> _Work to complete_:
Present the material as a Markdown table with the columns "Row" and "Material line", starting with the first line of the material and going on through the line with "tap(338, 78)", both ends included. Omit blank lines and leave the pictures out of the table.

— Begin —

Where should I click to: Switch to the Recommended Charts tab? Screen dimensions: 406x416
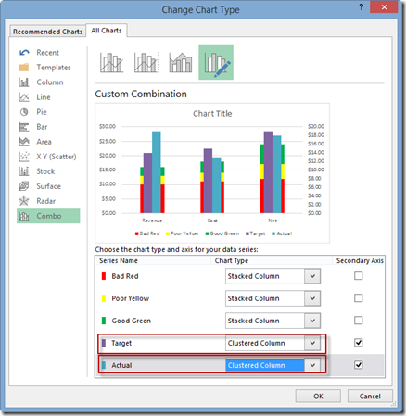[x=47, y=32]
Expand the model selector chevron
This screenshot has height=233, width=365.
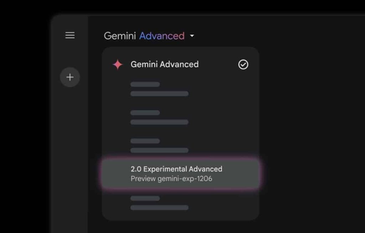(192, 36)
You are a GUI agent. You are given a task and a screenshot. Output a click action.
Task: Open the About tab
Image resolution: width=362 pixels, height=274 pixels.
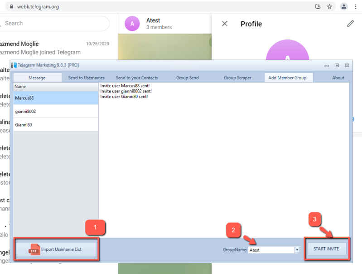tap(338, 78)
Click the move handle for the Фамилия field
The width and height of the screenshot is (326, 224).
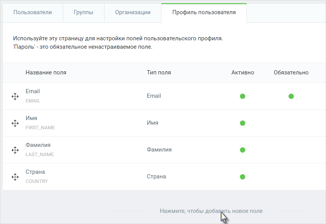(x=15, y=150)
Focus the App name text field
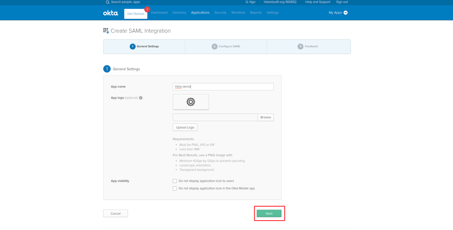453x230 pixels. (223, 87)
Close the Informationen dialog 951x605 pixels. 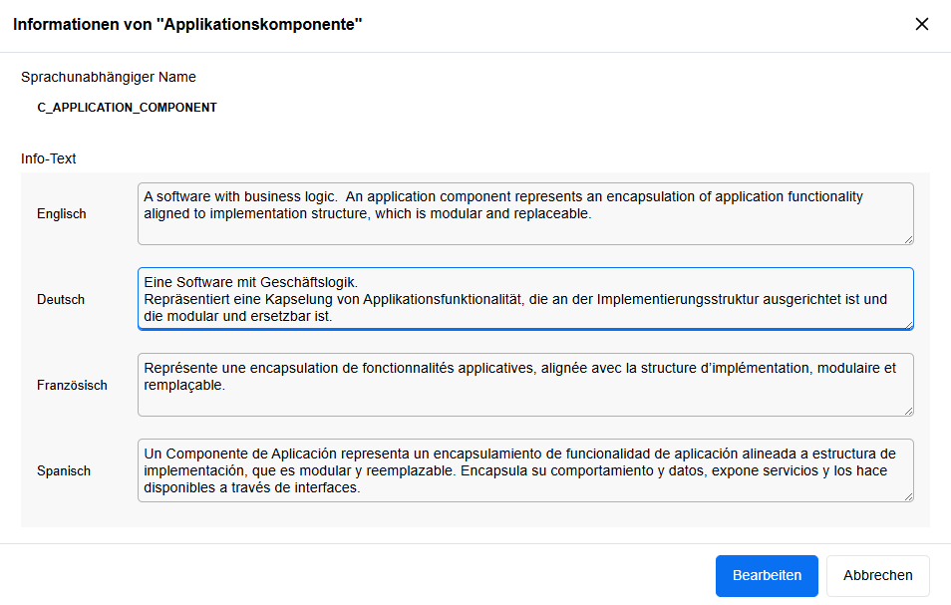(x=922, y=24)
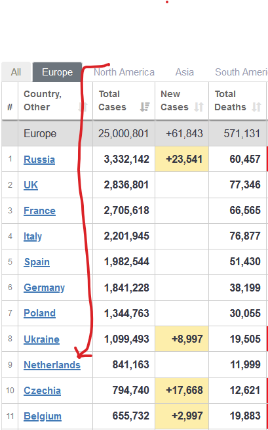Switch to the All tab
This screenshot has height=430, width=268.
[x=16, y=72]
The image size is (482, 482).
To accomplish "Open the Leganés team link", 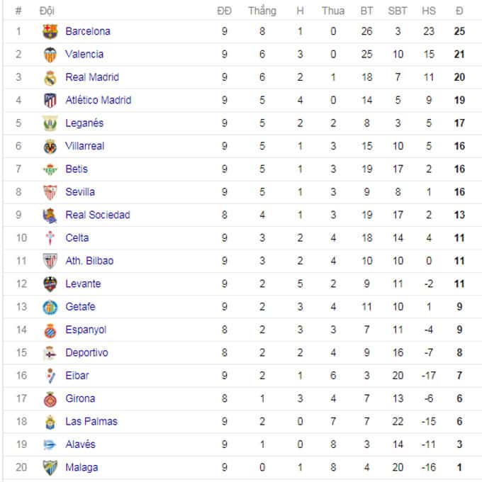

— End —

> _Output for this task_:
| Row | Material line |
|---|---|
| 1 | Where should I click to: Switch to the Recommended Charts tab? Screen dimensions: 406x416 |
| 2 | [x=47, y=32] |
| 3 | Expand the model selector chevron |
| 4 | This screenshot has height=233, width=365. |
| 5 | (192, 36) |
| 6 | You are a GUI agent. You are given a task and a screenshot. Output a click action. |
| 7 | Task: Open the About tab |
| 8 | Image resolution: width=362 pixels, height=274 pixels. |
| 9 | tap(338, 78) |